======== Texto fornecido
A Série Avenida Paulista apresenta a casa de João Kück que ficava na avenida número 79, esquina com a Rua Pamplona, onde hoje é o número 1274 e se encontra o Edifício Asahi.
Foi um grande desafio descobrir a história do Sr. João Kück, pois não há muitas informações disponíveis sobre ele e, além disso, o alemão, naturalizado brasileiro em abril de 1903, usou dois outros nomes antes de adotar o João. Seu nome de origem é Johann Kück e, por um período, usou uma abreviação do nome, assinando Joh. Kück.
Depois deste casarão
Tanto dele, como sobre sua casa na Paulista não temos muitos dados ou fotos. Da mansão temos o desenho do projeto que foi realizado para sua construção e, a imagem que abre esse texto, um detalhe de uma foto panorâmica que mostra a casa na lateral.
================
======== Registros fornecidos
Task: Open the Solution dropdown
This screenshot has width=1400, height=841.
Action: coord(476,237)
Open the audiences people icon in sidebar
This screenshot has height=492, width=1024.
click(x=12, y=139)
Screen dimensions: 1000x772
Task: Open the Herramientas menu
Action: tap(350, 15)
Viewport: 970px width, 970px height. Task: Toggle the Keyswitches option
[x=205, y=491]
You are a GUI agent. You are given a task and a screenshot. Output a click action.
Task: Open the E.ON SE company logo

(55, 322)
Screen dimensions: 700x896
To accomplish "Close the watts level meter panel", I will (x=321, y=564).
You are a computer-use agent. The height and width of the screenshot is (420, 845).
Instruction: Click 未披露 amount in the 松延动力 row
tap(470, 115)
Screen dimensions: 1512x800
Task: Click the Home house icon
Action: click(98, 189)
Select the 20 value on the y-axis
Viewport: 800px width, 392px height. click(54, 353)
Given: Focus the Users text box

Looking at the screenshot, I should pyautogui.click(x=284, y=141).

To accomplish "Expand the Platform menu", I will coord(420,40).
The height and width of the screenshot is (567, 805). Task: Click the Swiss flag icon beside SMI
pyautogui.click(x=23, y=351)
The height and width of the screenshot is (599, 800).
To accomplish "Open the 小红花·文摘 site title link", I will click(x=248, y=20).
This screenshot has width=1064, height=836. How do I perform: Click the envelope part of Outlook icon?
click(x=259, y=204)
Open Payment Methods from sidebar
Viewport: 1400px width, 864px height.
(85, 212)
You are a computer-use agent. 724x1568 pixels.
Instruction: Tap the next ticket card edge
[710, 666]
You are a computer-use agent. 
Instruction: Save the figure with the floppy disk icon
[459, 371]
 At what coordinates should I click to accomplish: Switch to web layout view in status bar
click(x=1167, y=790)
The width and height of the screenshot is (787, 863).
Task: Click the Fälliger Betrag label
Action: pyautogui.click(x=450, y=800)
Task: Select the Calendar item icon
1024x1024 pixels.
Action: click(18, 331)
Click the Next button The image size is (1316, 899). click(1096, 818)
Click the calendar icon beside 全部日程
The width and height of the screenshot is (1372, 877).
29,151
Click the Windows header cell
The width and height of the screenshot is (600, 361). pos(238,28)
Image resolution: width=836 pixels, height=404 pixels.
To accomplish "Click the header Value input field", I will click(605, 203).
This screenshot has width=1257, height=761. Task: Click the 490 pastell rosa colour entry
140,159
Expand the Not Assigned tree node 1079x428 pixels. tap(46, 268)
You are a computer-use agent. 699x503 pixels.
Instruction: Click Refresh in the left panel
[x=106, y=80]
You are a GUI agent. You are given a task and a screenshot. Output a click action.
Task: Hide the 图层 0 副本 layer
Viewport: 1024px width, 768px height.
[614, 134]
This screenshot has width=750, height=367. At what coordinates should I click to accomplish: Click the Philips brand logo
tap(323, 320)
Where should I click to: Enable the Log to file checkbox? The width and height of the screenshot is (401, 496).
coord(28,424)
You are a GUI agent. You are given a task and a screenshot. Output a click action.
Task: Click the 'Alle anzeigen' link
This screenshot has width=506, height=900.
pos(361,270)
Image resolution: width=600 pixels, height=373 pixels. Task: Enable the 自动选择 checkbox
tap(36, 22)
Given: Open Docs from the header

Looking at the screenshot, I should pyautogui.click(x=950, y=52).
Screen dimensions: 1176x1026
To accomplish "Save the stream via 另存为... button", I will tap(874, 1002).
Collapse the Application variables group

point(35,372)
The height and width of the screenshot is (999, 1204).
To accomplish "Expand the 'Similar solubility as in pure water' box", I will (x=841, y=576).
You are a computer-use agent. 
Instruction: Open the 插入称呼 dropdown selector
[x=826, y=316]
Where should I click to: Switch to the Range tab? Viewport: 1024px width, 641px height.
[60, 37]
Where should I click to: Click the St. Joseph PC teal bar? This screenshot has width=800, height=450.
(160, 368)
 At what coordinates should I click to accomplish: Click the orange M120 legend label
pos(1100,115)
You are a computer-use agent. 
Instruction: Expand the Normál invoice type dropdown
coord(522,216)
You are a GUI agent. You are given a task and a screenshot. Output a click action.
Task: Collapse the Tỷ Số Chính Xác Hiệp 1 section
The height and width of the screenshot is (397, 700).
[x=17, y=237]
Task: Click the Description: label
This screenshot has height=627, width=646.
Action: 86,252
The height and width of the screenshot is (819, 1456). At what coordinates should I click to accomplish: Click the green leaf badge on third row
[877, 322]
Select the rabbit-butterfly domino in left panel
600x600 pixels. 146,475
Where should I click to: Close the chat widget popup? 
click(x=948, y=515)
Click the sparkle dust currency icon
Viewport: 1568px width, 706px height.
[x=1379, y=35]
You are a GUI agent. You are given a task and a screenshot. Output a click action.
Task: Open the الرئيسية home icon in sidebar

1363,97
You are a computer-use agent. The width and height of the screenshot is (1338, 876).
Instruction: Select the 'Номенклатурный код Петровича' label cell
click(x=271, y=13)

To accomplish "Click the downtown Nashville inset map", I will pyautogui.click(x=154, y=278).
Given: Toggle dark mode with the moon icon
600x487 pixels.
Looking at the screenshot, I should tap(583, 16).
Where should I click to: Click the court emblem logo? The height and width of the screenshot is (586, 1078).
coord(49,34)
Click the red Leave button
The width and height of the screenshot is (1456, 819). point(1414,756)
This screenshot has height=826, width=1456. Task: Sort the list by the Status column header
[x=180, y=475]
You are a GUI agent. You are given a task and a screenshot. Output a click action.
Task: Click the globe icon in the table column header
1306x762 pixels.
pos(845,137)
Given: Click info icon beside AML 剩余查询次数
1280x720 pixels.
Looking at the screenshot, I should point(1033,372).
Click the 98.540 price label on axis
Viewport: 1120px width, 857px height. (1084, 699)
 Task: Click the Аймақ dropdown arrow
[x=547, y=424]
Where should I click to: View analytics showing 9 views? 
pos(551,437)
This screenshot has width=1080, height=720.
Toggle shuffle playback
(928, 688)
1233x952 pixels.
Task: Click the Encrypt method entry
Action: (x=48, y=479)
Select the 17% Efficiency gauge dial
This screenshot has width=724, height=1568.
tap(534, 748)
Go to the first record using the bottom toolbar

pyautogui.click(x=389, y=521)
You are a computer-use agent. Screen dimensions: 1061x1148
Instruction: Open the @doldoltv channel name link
================
## [Instrução escrita]
Transcreva, sem nenhuma alteração, o trecho do texto sobre a casa de João Kück que se abre com as palavras "Foi um grande" e se fecha com "assinando Joh. Kück.". Os registros não têm nenhum papel nesta tarefa.

## [Resposta correta]
Foi um grande desafio descobrir a história do Sr. João Kück, pois não há muitas informações disponíveis sobre ele e, além disso, o alemão, naturalizado brasileiro em abril de 1903, usou dois outros nomes antes de adotar o João. Seu nome de origem é Johann Kück e, por um período, usou uma abreviação do nome, assinando Joh. Kück.